▶ [Problem set]:
#1 Based on the passage about the rally and the National Trust for Scotland, decide whether each statement agrees with it, answering yes or no and quoting the words that settle it. (a) The writer understands that only one of the 12 board members is Scottish. (b) The student representative said she had reported the alleged abuse to the police. (c) The rally went ahead under police protection.
#2 In the passage about the rally and the National Trust for Scotland, which board member is named as the one who is Scottish?
#3 Carry the passage about the rally and the National Trust for Scotland forward from its final sentence.

▶ [Excerpt provided]:
___

As Enoch Powell infamously said: “Power devolved is power retained”.

The cross-party Scottish Republican Socialist Movement and myself, as organiser at the time, reluctantly decided to apply for the annual event, in the interests of continuity, until the SNP took control again.

We were surprised and shocked at the open hostility from the titled and landowning executive of the National Trust in Scotland, which sat silently, allowing a young student to rail against us.

Of the 12 board members, it is my understanding that only one is actually Scottish. That is the Duke of Buccleuch, who was once Scotland’s biggest private landowner. Later, Neil Oliver and Kirsty Wark were to be their native continuity spokespersons.

The NTS student representative was against the rally, alleging that she witnessed kilted, “ginger” persons racially abusing English tourists.

When I challenged her if she reported this at the time to the police; SNP, or stewards, she refused to answer. When I reminded her that I have always heard such anecdotal accusations without proof, she remained silent.

On the day she “secured the perimeter” with students all wearing hi-viz yellow vests. The rally ignored them, under police protection.

The police always behaved professionally and impartially in all negotiations, unlike the NTS and Unionist councils and officials, who always had their own interpretation of the rights of free assembly.

___

Stored items from a collection
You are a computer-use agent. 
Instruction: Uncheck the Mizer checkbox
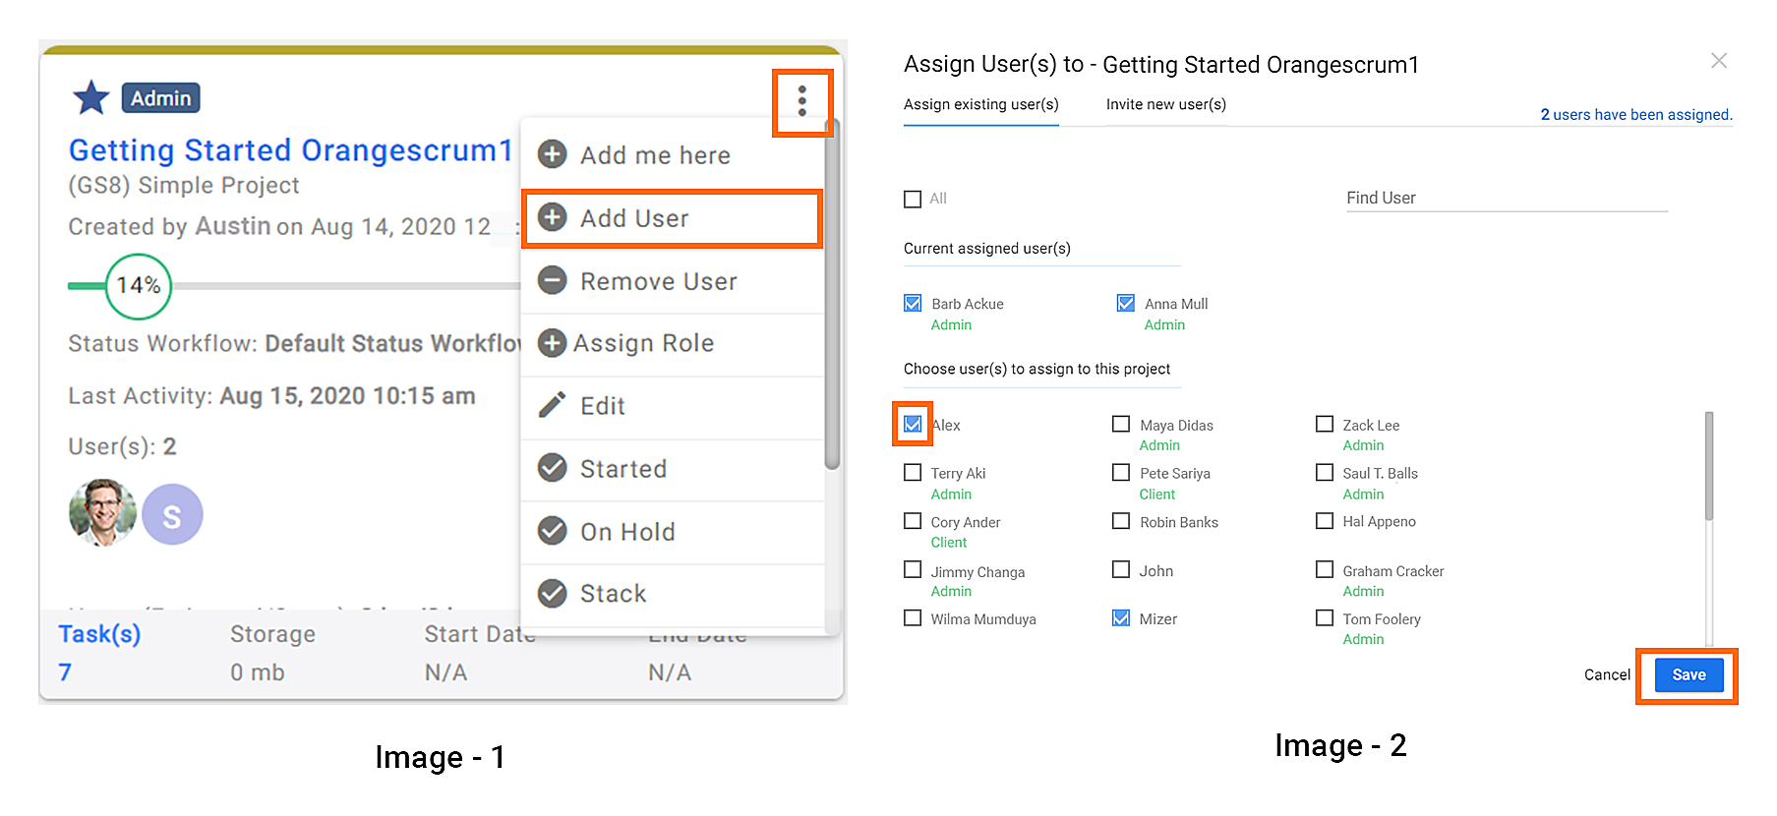(x=1121, y=618)
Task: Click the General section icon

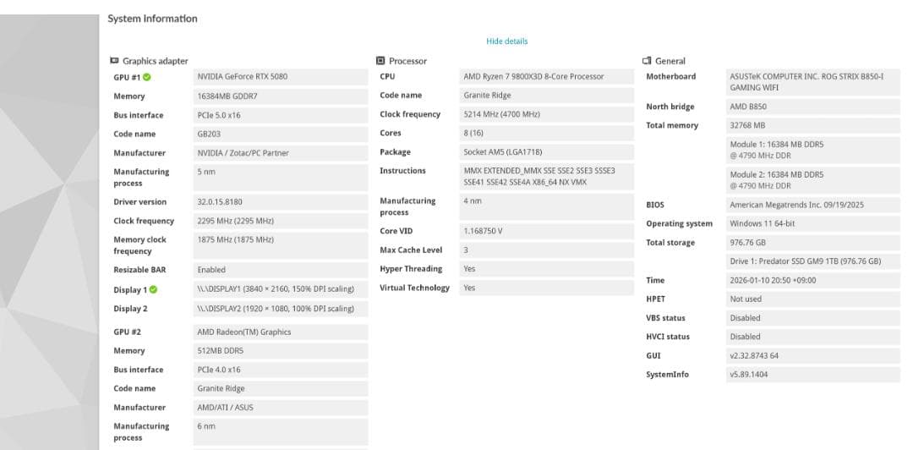Action: coord(647,61)
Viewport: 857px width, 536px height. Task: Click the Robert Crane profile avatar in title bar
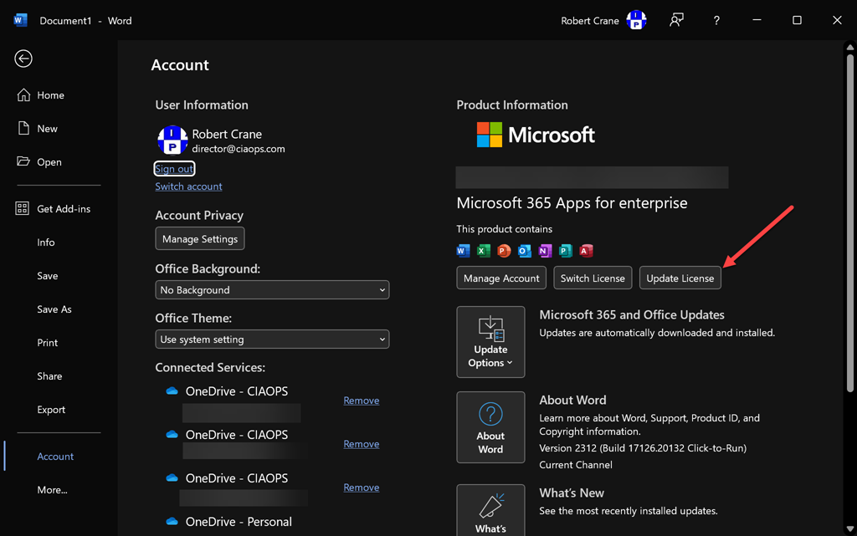(636, 21)
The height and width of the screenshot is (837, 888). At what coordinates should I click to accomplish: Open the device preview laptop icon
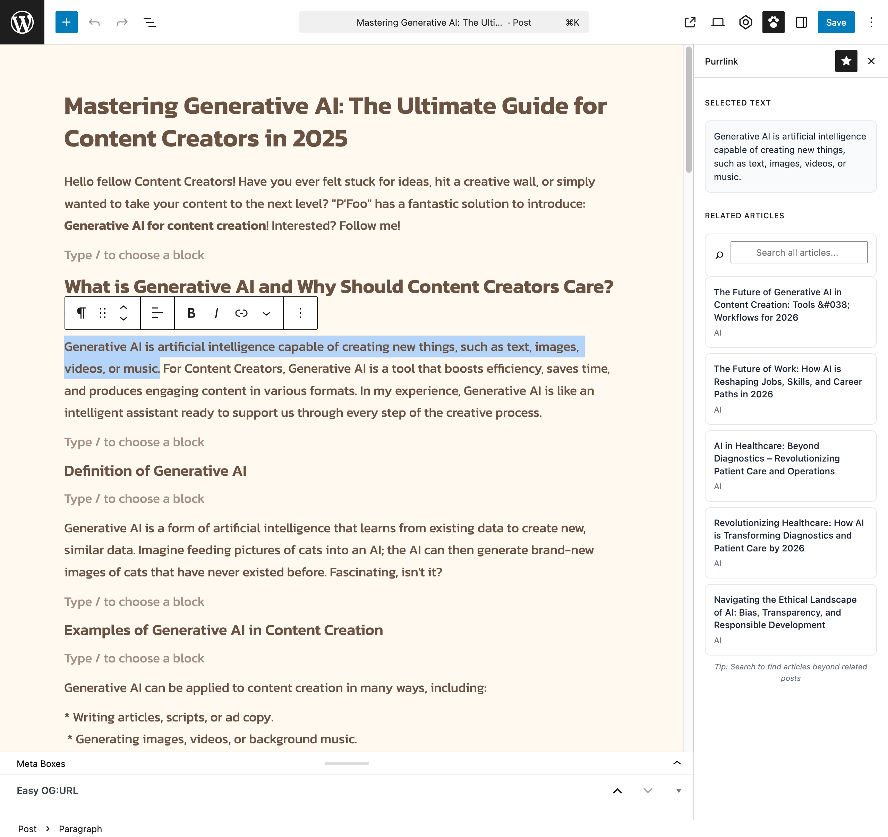point(717,22)
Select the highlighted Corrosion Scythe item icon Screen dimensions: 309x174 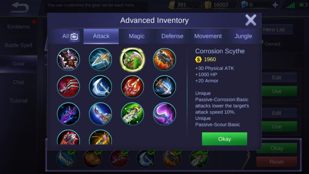(132, 60)
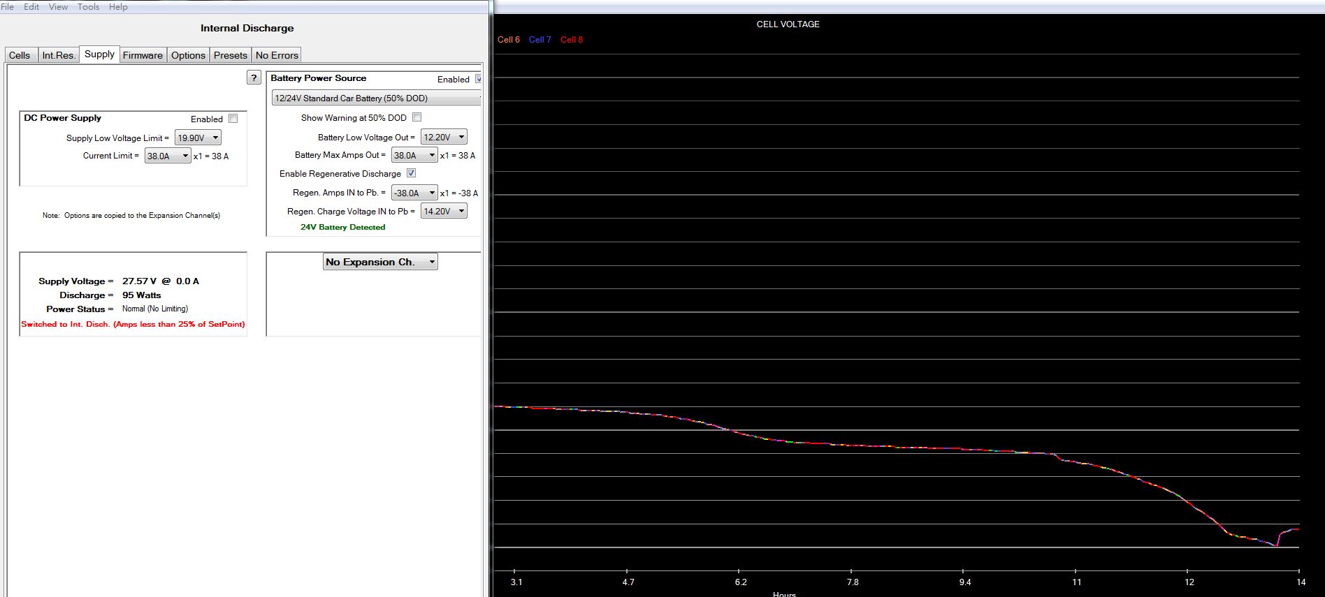Open the Regen. Charge Voltage dropdown

[444, 211]

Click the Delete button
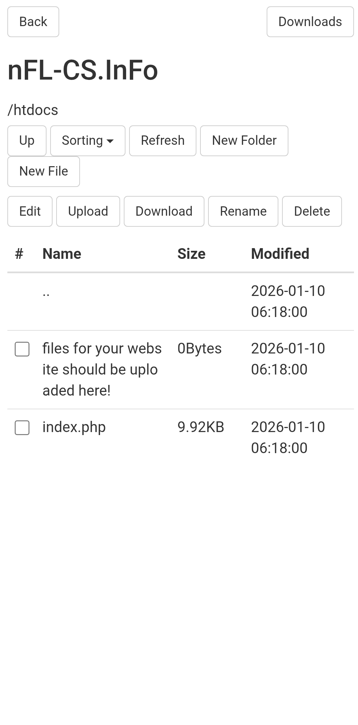pyautogui.click(x=312, y=211)
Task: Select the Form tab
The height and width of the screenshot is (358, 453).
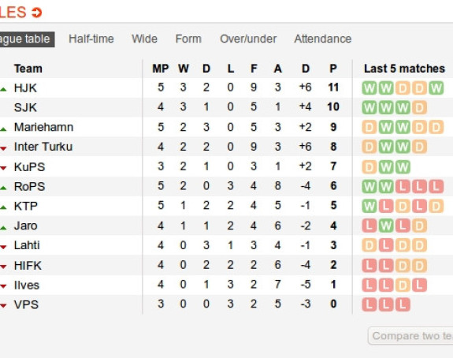Action: pos(188,39)
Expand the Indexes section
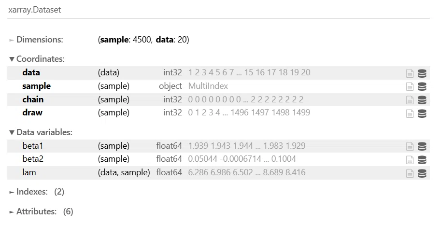Image resolution: width=440 pixels, height=225 pixels. click(x=37, y=192)
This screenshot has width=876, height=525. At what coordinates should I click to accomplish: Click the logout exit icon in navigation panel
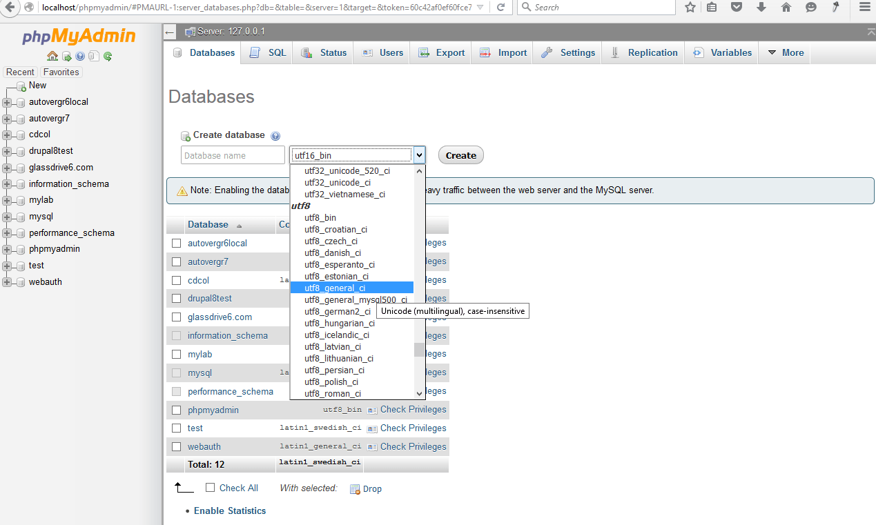(66, 58)
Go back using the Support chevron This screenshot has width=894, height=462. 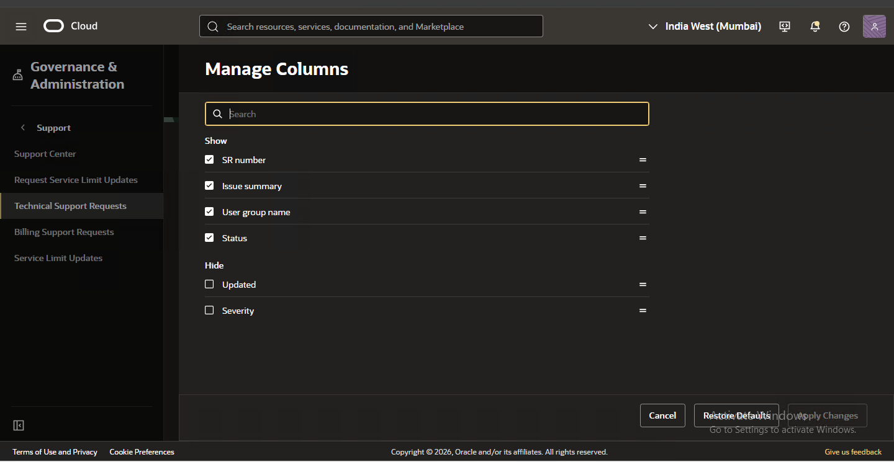(23, 128)
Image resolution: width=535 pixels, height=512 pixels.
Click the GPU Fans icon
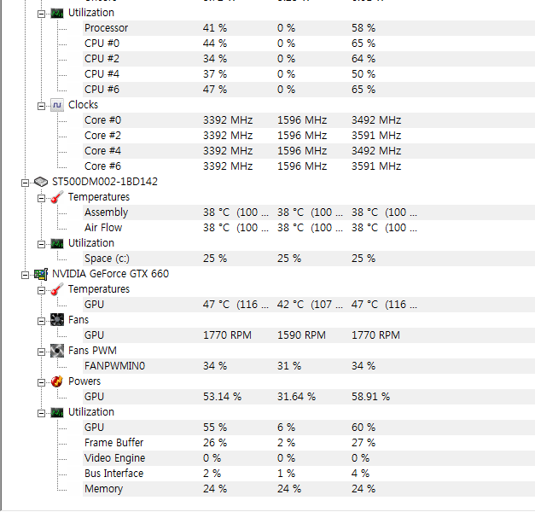[x=57, y=320]
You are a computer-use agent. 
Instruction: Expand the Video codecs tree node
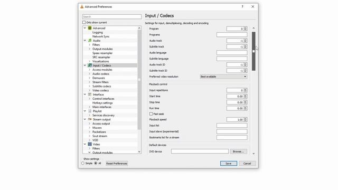89,90
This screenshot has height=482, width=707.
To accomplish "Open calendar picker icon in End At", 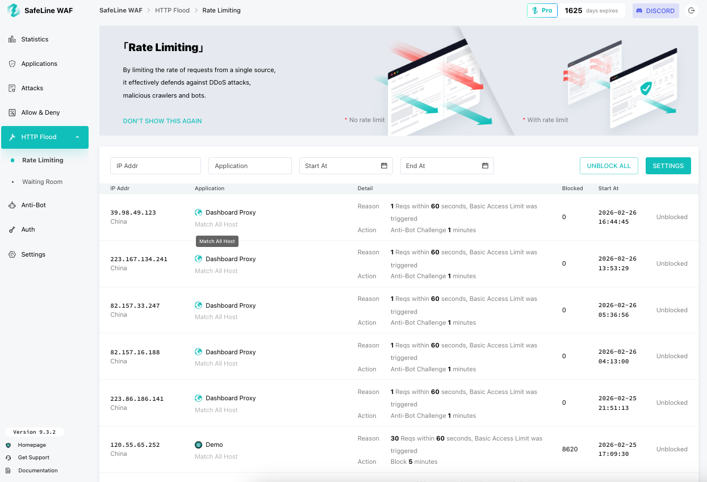I will [x=485, y=166].
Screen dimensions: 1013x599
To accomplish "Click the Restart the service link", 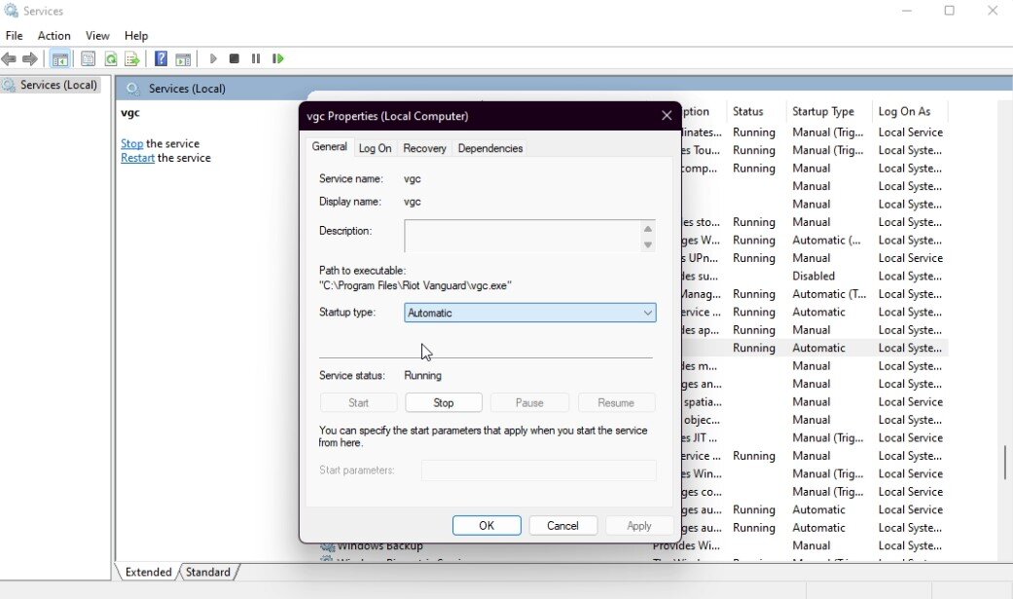I will point(137,158).
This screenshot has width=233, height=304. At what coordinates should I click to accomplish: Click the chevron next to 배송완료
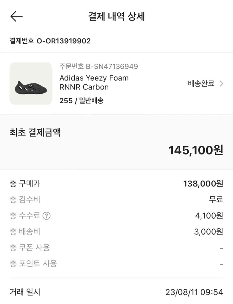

___

▶ [Task answers]:
#1
(a) Yes: "Of the 12 board members, it is my understanding that only one is actually Scottish."
(b) No: "When I challenged her if she reported this at the time to the police; SNP, or stewards, she refused to answer."
(c) Yes: "The rally ignored them, under police protection."

#2 The Duke of Buccleuch.

#3
The police stressed that they were not there to steward the parade, but to keep the peace. Only on one occasion did we encounter a hostile police sergeant at a meeting, who saw it as his duty to protect the “Queen’s Highway” from Scottish republican socialists and uphold a complaint from the local Orange Order and LibDem councillor.

The complaint was thrown out by the Procurator Fiscal. The sergeant was not present on the day and his senior officers did not interfere with the speakers, ignoring his restrictions and solely imposed conditions.

In exasperation, we handed the rally over to AUOB, to create a bigger and better event, always hoping the SNP would return to the fold, not only by the First Minster agreeing to speak, but to lead the rally and see the local SNP organising the event again.